Note that the lights on this tank are NOT heat emitting--one is a heat-less UV bulb, but you can also use non-heat emitting LED light if you so choose.
Chameleons require a very specific set-up in order to thrive. Repti-Breeze tanks (mesh or screened) enclosures should be purchased bearing in mind that chameleons are arboreal and need a lot of room to climb (avoid buying the smallest size). Proper lighting can be achieved with a combination of a UVB 5.0 strip and a lower-watt basking bulb. Coiled UV bulbs should be avoided as they do not disperse the UVB throughout the entirety of your tank. Chameleons do best with having their light mimic a natural day/night cycle, so do not have any heating element on your chameleon at night. The ambient daytime temperature in the enclosure should be around 80-90°F. Chameleons do not actively drink from dishes but should have their climbs and leaves moistened several times a day. This can be achieved either with a hand mister or with an automatic mister. Having a dripping watering device ensures that water is readily available. Having several climbs and fake plants attached to the walls ensures that your chameleon always has shade somewhere in the enclosure.
Chameleons should have a mixture of greens given to them, as well as a variety of bugs. Anything with "greens" in the name, such as collards or mustard, is great. Live bugs should be size appropriate for your chameleon (nothing too large) and should be dusted often with Calcium powder WITHOUT Vitamin D. Current research indicates that Calcium with Vitamin D should be offered on bugs once a week.

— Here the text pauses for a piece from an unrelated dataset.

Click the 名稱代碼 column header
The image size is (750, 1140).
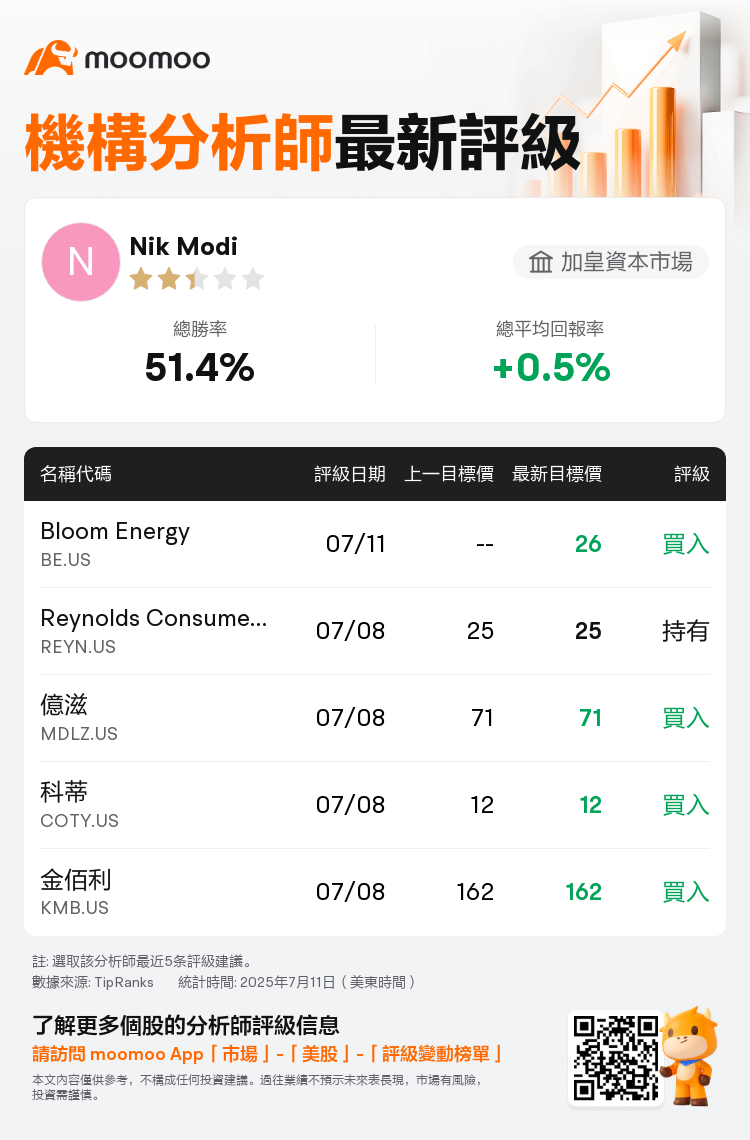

Smaller desert tortoises such as Russian and Hermann's
While these torts may be small, they do require a good amount of space for foraging and digging. These are *very* smart animals and should have enrichment in their habitats as well. No tortoise should be kept in a glass enclosure but instead we recommend either tortoise boxes or tables. These are made out of reptile-safe wood and have reinforced bottoms so that the tortoise cannot dig out. They require a basking temperature of 95°F and an ambient "cooler" side to their habitat that measures in the 80s°F. Their night time temperatures should be in the 70s°F so if your house is especially cold (colder than the low 70s°F), you should add in a ceramic heat emitter for night time heat. Despite being "desert" tortoises, they need humidity and would get such in their natural environment. Your humidity should read around 50% and to achieve this, the substrate should be a mix of coconut, potting soil mix (WITHOUT fertilizer) and play sand. They should also have a large, ramped bowl that they can fit their bodies into for water and soaks (although giving your tortoise a soak in something larger is part of its weekly care), a hide where they can escape the heat of the bulb if they choose, and a slate for eating. Using a slate as opposed to a bowl, helps keep their beaks trim, but taking your tortoise to the vet for an annual beak trim is also part of its care. Proper lighting can be achieved with either a mercury vapor bulb or a combination of a UVB 10.0 strip and a basking bulb. Coiled UV bulbs should be avoided as they do not disperse the UVB throughout the entirety of your habitat and only emit UV for a few months.
Desert tortoises should have a mixture of greens given to them, daily. Anything with "greens" in the name, such as collards or mustard, is great. You should also mix in hearty vegetables like shredded sweet potato, carrot, or bell pepper. Adding in Mazuri tortoise pellets that have had a slight soak in water is also a good idea. Fruit is not good for them and should only be given sparingly. Calcium powder WITH Vitamin D should be a part of your supplies as current research shows that it is best if you give those supplements along with exposure to adequate UV-B.
Note screen shots of products are from Chewy.com but these products can be purchased from any reptile retailer.